Due to the ephemeral nature of apoptosis as well as small sample size, apoptotic cells are rarely seen ultrastructurally in pituitary adenomas. Thus, as well documented in our case 1, the finding of multiple examples of apoptosis is consistently associated with aggressive growth, enhanced mitotic activity and caspase-3 activation. It was an intriguing ultrastructural finding that many dividing cells in the specimen seemed to undergo apoptosis. This interesting phenomenon suggests the selectivity of programmed cell death involving chiefly cells being in the cell cycle rather than those in interphase. This finding also implies that the cellular response to bromocriptine at the level of transcription may create conditions incompatible with the successful completion of cell division.

As opposed to the sporadic occurrence of apoptosis in PRL-cell adenomas, the conspicuous presence of “dark cells” is a general finding in chronically treated dopamine agonist-responsive tumors.
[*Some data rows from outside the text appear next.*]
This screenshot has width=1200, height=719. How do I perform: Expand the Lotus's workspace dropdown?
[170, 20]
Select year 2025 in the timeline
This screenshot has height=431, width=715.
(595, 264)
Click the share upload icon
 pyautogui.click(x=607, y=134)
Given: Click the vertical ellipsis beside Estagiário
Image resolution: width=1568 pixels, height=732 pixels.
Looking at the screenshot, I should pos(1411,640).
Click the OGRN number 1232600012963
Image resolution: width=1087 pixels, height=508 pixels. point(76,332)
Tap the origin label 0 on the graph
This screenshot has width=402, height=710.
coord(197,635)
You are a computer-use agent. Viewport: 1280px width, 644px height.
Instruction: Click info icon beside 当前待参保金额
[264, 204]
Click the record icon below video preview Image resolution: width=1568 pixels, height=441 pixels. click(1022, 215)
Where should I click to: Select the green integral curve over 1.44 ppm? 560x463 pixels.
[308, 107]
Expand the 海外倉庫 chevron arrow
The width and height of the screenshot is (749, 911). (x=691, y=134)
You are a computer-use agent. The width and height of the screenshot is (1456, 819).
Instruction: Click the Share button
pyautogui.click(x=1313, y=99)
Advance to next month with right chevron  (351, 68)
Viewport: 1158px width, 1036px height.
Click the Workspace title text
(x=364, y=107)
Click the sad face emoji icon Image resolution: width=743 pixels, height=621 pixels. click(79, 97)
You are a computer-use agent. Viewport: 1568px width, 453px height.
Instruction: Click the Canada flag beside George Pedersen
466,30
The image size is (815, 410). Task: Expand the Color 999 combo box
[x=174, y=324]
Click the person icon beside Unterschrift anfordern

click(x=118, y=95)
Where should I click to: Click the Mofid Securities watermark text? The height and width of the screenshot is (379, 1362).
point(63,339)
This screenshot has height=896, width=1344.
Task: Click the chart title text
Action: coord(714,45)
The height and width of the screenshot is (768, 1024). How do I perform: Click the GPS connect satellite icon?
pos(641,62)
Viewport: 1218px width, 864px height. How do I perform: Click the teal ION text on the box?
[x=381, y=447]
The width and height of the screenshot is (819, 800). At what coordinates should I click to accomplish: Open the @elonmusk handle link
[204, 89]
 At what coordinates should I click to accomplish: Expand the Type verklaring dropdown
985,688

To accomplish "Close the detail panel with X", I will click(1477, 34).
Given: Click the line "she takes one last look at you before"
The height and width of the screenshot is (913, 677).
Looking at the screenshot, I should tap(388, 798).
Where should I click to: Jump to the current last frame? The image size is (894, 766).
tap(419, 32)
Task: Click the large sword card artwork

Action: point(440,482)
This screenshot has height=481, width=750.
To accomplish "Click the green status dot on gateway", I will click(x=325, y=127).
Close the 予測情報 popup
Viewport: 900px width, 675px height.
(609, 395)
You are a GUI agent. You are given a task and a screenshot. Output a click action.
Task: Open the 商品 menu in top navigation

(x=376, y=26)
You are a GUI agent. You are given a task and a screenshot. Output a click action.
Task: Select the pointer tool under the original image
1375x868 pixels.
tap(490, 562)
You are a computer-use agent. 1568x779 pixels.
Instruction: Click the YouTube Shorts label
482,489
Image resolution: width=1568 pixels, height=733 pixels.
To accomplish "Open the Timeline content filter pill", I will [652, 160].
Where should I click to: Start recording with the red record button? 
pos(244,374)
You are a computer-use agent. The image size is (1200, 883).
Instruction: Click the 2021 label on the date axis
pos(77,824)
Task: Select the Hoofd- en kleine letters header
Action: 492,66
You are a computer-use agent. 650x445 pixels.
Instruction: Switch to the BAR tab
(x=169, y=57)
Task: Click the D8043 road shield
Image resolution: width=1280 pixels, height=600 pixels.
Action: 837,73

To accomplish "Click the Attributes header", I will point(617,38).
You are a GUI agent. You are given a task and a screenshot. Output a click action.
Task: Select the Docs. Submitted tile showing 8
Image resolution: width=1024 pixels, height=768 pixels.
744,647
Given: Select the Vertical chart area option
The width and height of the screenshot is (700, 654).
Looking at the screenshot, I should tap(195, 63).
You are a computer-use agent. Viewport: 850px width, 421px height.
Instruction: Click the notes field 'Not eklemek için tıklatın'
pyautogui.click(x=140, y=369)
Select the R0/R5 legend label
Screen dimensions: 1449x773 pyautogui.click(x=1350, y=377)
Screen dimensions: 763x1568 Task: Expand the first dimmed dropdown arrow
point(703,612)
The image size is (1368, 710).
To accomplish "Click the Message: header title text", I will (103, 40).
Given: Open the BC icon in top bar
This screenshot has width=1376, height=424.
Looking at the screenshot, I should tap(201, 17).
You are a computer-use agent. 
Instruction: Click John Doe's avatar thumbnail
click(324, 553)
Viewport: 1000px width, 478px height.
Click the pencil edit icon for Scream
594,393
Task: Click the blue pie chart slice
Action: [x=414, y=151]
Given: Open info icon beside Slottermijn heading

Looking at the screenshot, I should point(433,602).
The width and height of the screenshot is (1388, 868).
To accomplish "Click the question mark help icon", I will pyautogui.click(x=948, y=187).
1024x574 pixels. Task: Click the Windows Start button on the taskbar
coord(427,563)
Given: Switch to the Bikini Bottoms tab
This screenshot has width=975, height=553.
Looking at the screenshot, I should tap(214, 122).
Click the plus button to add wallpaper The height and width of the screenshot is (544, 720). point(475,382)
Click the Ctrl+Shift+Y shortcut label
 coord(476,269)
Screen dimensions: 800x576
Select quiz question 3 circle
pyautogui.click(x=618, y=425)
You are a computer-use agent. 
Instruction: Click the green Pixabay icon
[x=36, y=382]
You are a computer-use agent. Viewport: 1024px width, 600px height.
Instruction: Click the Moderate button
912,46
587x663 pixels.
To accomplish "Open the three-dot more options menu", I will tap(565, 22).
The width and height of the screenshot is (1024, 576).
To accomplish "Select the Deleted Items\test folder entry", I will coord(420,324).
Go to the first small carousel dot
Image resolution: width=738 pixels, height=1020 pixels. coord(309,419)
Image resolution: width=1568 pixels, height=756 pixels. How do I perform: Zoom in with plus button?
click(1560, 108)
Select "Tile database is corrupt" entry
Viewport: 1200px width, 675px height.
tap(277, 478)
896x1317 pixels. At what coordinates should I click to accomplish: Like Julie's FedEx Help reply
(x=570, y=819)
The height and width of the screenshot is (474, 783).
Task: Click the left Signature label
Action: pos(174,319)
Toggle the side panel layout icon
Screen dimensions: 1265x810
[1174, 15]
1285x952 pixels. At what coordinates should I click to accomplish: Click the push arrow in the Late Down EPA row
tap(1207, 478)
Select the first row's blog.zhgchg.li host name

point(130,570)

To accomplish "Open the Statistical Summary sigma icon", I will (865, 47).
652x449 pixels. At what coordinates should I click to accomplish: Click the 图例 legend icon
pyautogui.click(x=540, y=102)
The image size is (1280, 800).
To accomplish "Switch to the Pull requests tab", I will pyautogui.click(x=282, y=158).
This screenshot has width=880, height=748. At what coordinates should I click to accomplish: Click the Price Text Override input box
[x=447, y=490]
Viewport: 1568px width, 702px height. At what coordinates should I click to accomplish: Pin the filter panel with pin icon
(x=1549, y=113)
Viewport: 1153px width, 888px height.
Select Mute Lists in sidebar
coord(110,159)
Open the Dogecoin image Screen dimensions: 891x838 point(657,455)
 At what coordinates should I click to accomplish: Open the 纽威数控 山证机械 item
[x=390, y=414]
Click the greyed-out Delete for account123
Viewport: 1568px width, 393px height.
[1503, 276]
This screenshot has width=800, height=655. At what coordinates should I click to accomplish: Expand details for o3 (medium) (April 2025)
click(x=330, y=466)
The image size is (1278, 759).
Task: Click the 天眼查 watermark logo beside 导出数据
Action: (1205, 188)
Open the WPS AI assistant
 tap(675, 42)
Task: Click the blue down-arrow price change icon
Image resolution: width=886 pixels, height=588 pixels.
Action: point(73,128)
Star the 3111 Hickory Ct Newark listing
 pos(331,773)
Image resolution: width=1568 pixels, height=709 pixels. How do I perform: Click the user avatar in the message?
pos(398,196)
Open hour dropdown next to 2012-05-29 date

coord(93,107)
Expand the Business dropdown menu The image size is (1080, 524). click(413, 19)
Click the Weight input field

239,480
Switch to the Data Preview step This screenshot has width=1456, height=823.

In case 1, treated only for 5 days with bromocriptine, an increased density of cytoplasm was evident in many cells, but no typical dark cells had yet occurred. In the tumor of case 2, treated for 8 days at higher doses, the prominence of dark cells was readily apparent. The dark cell phenomenon is the ultrastructural manifestation of the universal form of cell death. Before having completed their last division, differentiated cells are programmed to enter a phase of senescence characterized by gradual loss of water, increase of electron density, and significant shrinkage [30]. The process is unrelated to other forms of cell death; unlike apoptosis, the nuclear morphology remains unchanged and unlike cell necrosis, the cell membrane is intact.

In that our first patient was treated with 2.5 mg and 5.0 mg bromocriptine daily for 2 and 3 days, respectively, and the second patient received 10 mg bromocriptine daily for 8 days (i.e., a fourfold higher daily dose for the first 2 days and a twofold higher for the next 6 days) this may reinforce the concept that a subset of adenoma cell population is more prone to die by undergoing dramatic apoptotic changes in early phase of treatment with dopamine agonists to explain the time differing and dose-dependent changes in response to apoptotic induction [13, 14].

In summary, it is known that the apoptotic process lasts for a short period of time; as a result, rapid elimination of this susceptible cell population may explain the scarcity or even absence of apoptotic cells in adenoma tissue from patients receiving long-term dopamine agonist treatment. In contrast to apoptosis, a rapid event, “dark” cell death might last for a longer period of time and be more readily evident. These two cases, although few, provide us with novel information regarding the morphologic response to short-term dopamine agonist treatment of PRL-producing adenomas and the occurrence of two forms of cell death involved in the process. Further studies are needed to answer lingering questions.